I spent about 10 minutes and found the original reference data on the appropriate government website. Plotting the data not only could I tell the original claim was wrong, I could tell that the other side was not seeing the problem either. Both sides were wrong for different reasons and in different ways. I spent 30 minutes from beginning to end looking at the data to realize that all of the chatter was destructive noise. Why hadn’t anyone else?

Was downloading the data set and throwing it into a spreadsheet too hard for everyone yelling at each other in social media? Apparently it was and that made me angry and depressed at the same time.

Intellectual Honesty

I hold a concept very highly, that of intellectual honesty. The root of the concept is that we should always strive to be honest about what we know and don’t know, especially when it is painful and may negate closely held beliefs. Striving to be more intellectually honest helps us and the people around us by being able to confront issues with the best knowledge of the moment. It is also a realization that we are often mentally wrong and overcoming emotional bias and preconceived notions is difficult, but always worth it.

There are a few ways of doing this better.

  1. The data forms the narrative. The narrative never affects the data.
  2. Additional data always informs the estimation of what is going on.
  3. If data needs to be discarded there is a flaw somewhere.
  4. Always verify the data the best you can.

The “stories” I was receiving recently violated all of these. Some more obviously than others, but it was obvious that the writers were not adhering to the same concept, and the people passing them around didn’t check, but rather became a conduit for those ideas to spread.

Many of the ideas came from people that had a narrative that they needed to reinforce. Many of them allowed that need to blind them in the face of information. Others intentionally mislead others to reinforce the shared narrative in a way they wanted.
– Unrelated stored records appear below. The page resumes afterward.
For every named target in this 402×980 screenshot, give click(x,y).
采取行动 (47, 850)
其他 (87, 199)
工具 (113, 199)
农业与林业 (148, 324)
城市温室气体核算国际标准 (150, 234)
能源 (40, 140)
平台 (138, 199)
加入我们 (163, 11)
I do want to believe that the people intentionally doing this are a very small minority, but I have no evidence either way.

Data literacy

Let’s assume that most people do not willing want to spread falsehoods (if not true I think we can give up on this version of society right now). What everyone needs to do is become better at digital literacy. That means looking at data when it comes in, splitting it from the narrative and judging for yourself in an intellectually honest manner.
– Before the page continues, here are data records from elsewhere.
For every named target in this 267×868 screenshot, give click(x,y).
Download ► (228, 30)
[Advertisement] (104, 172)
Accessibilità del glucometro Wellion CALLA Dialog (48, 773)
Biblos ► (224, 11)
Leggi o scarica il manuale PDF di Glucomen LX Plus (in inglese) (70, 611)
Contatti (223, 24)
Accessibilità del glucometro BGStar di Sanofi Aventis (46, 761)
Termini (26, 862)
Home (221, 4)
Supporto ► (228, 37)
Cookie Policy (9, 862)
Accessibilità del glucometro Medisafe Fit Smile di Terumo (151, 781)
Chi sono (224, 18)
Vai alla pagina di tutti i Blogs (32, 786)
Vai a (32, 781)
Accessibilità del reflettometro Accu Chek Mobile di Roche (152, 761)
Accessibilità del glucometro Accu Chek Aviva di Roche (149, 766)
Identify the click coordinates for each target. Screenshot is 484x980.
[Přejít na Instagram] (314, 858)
I’m not sure how to tell someone when to not trust data, but I think they can build a sense for when to check it by checking data in general. Someone tells you the leading cause of death is X, go check it yourself. Googling is often the first stop, maybe Wikipedia. The second stop will be the links each provides. Finally you should probably look at authorities, like in the example the CDC would be a good choice.

As you look for the validity of the data you should read the details around it to understand what we don’t know. Maybe there is a gap in the data for some reason, or a known error in it’s collection. Neither makes the data worthless, but both need to be dealt with appropriately.

A little bit of math

There is a need for a little bit of math though. On another day I will explain why I think you can’t be an educated person without some mathematical understanding. In this case understanding how to make or at least read a graph is important.

Bad graph

Figure 1 shows us where a graph can be manipulated to show big swings where none exist. In this case the change is magnified by a 2x because the bottom half of the graph is cut off. The Y-Axis not starting at 0 should be a stink to look more closely.

With the story I received today I pulled the data into a graph immediately. It was about a 1000 data points, with 100 being an aggregate. Plotting that aggregate and then stacking the varied types in a separate chart it was obvious that the information in the story was wrong. If just a few people along the way did the same I doubt it would have ever reached me (I am in the social media back waters). You don’t even need to do it all the time. If everyone did it 5% of the time I doubt misinformation would last more than 10 feet or 30 seconds.

Of course graphs are only as useful as the people making them and reading them. A poorly made graph could turn good intentions into a bad result. Understanding basic statistics is key. More advanced concepts help even more but I can’t expect the whole population to grasp everything.

Listen, think, then speak

There is a math problem that asks

A bat and a ball cost $1.10 in total. The bat costs $1.00 more than the ball. How much does the ball cost?

I think almost everyone can solve this correctly, but we don’t want to spend the time to mull it over. We blurt the first answer that comes to our head and it is often wrong. Taking what might seem like the most trivial problem and considering it before proceeding may seem wasteful, but not doing it is a waste of time and effort when you get it wrong.

When the subject is a sensitive one that treads on belief narratives many people will go to their belief quickly. If they spent the time to look at the information in front of them the world would be a much better space. Unfortunately they have people shouting dogma coming out of lit boxes and rectangles that makes it harder to spend the time and think straight.

Remember the shouting people are shouting so you don’t think for yourself. It could be because they make money by shouting or that they can’t let their own beliefs be compromised. Either way that shouting is the next indicator that you need to look at the data more closely before accepting new information. If you don’t you are going to answer that the ball costs 10 cents.